Activity: Give back every record verbatim, but not the pictures.

▽

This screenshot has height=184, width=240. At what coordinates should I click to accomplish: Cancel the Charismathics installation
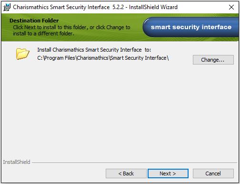tap(213, 173)
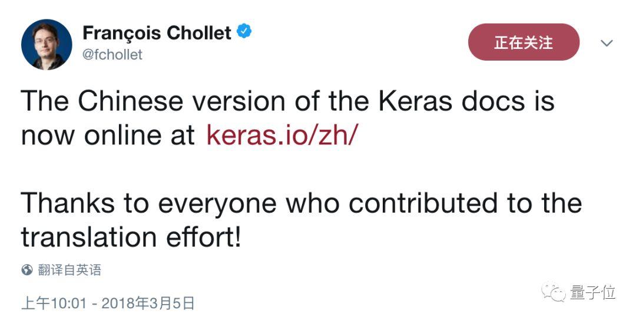636x320 pixels.
Task: Click the blue verified badge icon
Action: (244, 32)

△

Exercise result:
This screenshot has height=184, width=240. At what coordinates should I click to accomplish: Cancel the Charismathics installation
tap(213, 173)
636x320 pixels.
Task: Click the blue verified badge icon
Action: (244, 32)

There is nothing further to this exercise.